Skeptical Inquirer Volume 35.6, November/December 2011

While in Hungary from September 16–22, 2010—initially to participate in the fourteenth European Skeptics Congress (held in Budapest September 17–19)—I found time for some interesting investigations.

Massimo Polidoro and I explored the great labyrinth beneath Buda Castle, a network of caves and rock vaults created by hot water springs and used as refuge by prehistoric man; it was later linked by cellars, dungeons, and military store rooms into a complex that runs for 1,300 yards (Eyewitness 2007, 65) and is billed as “one of the seven underground wonders of the world” (“The Labyrinth” n.d.). Polidoro and I also went in search of a fabled statue of the Virgin. Legend says it was enclosed in the wall of Mátyás Church during the Turkish occupation, and when the edifice was all but destroyed in 1686, the statue miraculously appeared (Eyewitness 2007, 62). Alas, however, it would not reappear for us: it was in a part of the church undergoing renovation, and we could not beg or buy our way in.

Another investigation had me accompanying scholar Benedek Lang to the Library of the Hungarian Academy of Sciences to assist him in studying a most mysterious manuscript, the Rohonc Codex. This—like the famed Voynich Manuscript (Schmeh 2011)—is written in an unknown language. Using techniques from my book Pen, Ink, and Evidence (Nickell 1990), I provided information relating to the codex’s authenticity, date of composition, and other issues. Still another excursion took me to the purported birthplace of Harry Houdini at No. 1 Csengery Street, District 7, Budapest.

The remainder of my investigative work in Hungary—which relates more or less to the field of parapsychology—was conducted with the untiring assistance of Gabor Hrasko (who negotiated arrangements, drove, took photographs, and much more), and Veron Eles (who has a definite talent for undercover work). Here is a very brief account of each of four excursions.

Experiencing Healing Energy

Our first visit was to a site called Attila Domb (Attila Mound), part of a commercialized Kincsem Horse Park near the village of Tápiószentmárton. The site’s supposed connection with Attila the Hun is tenuous, but the name Kincsem (“My Treasure”) was that of a “wonder mare” of the nineteenth century who never lost a race. The 37.5-acre site was said to have an energy emanation that attracted horses and endowed them with better health and a greater foaling rate than elsewhere. A “seriously ill” horse was reportedly also healed there (“Attila” 2011; Olsen 2007, 128–29). From this folklore grew rumors that the site was a “healing mound” that could cure sick people.

the author and the village mayorFigure 1. Village mayor prepares to catch the author, who seems under the power of a mystical energy.

The owner (and local mayor), Kocsi János, graciously hosted us and gave us a demonstration of the site’s supposed magical energy. He sat Eles and me down in his on-site restaurant and suggested that our hands, placed flat on a table, would mysteriously rise and a warmth or tingling or other effect would spread from our fingers throughout our bodies. Eles followed my lead as I played along, and she did so again when János took us just outside and suggested the energy could cause us to fall backward—much the same as at an American Pentecostal healing service where people supposedly “go under the power” of the Holy Spirit but actually are role-playing in response to suggestion and expectation (Nickell 2002). János played catcher as we fell backward on cue (see figure 1).

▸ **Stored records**
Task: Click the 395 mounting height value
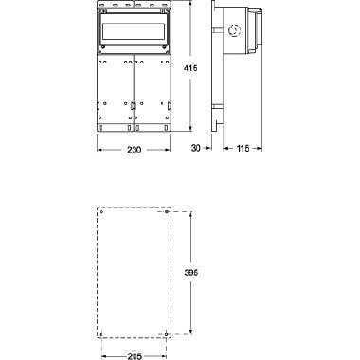190,273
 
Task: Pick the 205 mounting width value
135,356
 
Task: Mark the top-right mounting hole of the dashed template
168,213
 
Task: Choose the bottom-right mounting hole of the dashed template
168,333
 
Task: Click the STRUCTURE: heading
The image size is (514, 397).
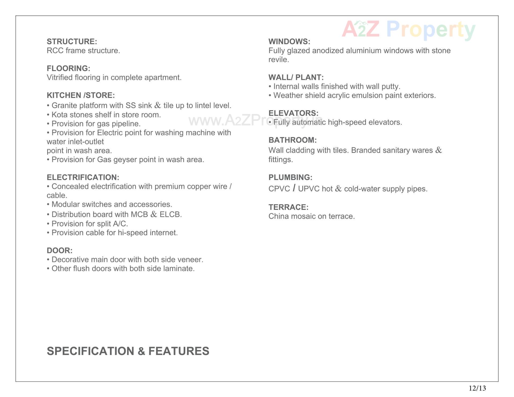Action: [x=72, y=41]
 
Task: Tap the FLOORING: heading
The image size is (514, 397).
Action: [x=68, y=68]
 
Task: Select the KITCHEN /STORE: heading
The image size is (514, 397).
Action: [x=81, y=95]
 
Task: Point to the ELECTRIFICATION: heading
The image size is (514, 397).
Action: [x=83, y=177]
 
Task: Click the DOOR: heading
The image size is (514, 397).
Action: [x=60, y=251]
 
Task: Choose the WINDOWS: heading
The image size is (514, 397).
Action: [x=289, y=41]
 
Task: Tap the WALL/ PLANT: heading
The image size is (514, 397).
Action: [x=296, y=77]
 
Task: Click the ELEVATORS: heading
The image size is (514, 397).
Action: [x=293, y=113]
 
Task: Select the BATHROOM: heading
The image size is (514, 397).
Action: [x=292, y=140]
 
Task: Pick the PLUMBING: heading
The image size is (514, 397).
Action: [x=290, y=177]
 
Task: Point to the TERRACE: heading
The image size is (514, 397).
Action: [x=288, y=207]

▸ **WHAT TO DO**
(a) In the Hungary article, rewrite the paragraph beginning "Another investigation had me accompanying" as a short bulleted list that keeps its main facts.
(b) Write the next part of the Hungary article, continuing after its last sentence.
The stored records are not needed for this work.

▸ **TASK-BY-TASK ANSWERS**
(a)
- The author went with scholar Benedek Lang to the Library of the Hungarian Academy of Sciences to help him study the Rohonc Codex.
- Like the Voynich Manuscript, the codex is written in an unknown language.
- Using techniques from his book Pen, Ink, and Evidence, the author gave information on the codex's authenticity, date of composition, and other issues.
- He also visited the purported birthplace of Harry Houdini at No. 1 Csengery Street, District 7, Budapest.

(b)
Hrasko, Eles, and I then walked to the mound, a gentle knoll where “geomancers,” or dowsers claim to detect the crossing of “a strong ley line”—leys are imagined lines of “earth energy” that supposedly connect ancient mounds, churches, legendary trees, and other alleged mystical “power” sites (Tietze 2004, 12; Olsen 2007; Guiley 1991, 329–30; Nickell 2003). This mix of superstition and pseudoscience will have no medical benefit of course, although the site can take advantage of the same factors that are behind the touted successes of faith healing: misdiagnosis, prior medical treatment, psychosomatic conditions, spontaneous remissions, the placebo effect, and so on. As always, believers emphasize any supposed successes while ignoring the numerous failures.

Across the top of the mound is a ditch where an archaeological dig took place in 1924 in a search for traces of Attila the Hun’s wooden palace. (His grave is also located at the site, according to legend.) Nothing was discovered relating to Attila, but of several unearthed objects, one, attributed to the Scythians and now reposing in Hungary’s National Museum, is descriptively called the Golden Stag. Its namesake is János’s restaurant, and the wonderful lunch to which he treated us there—beginning with palinka (an alcoholic peach drink) and including Kincsem ragout (a stew named for the famous racehorse) along with many other treats—was the most magical part of our visit.

Hanging Up on Phone Psychics

We three investigators next met with Jeno Torocsik, a Hungarian mathematician who operates a number of interactive television shows. These include game shows that, critics complain, are essentially gambling enterprises (since they depend more on chance—the winning caller being picked randomly—than skill) (“TV” 2006). Torocsik also operates several psychic telephone networks—in Spain, Romania, and the United States, as well as Hungary. (Do the psychics know who will win on the game shows? Apparently not.)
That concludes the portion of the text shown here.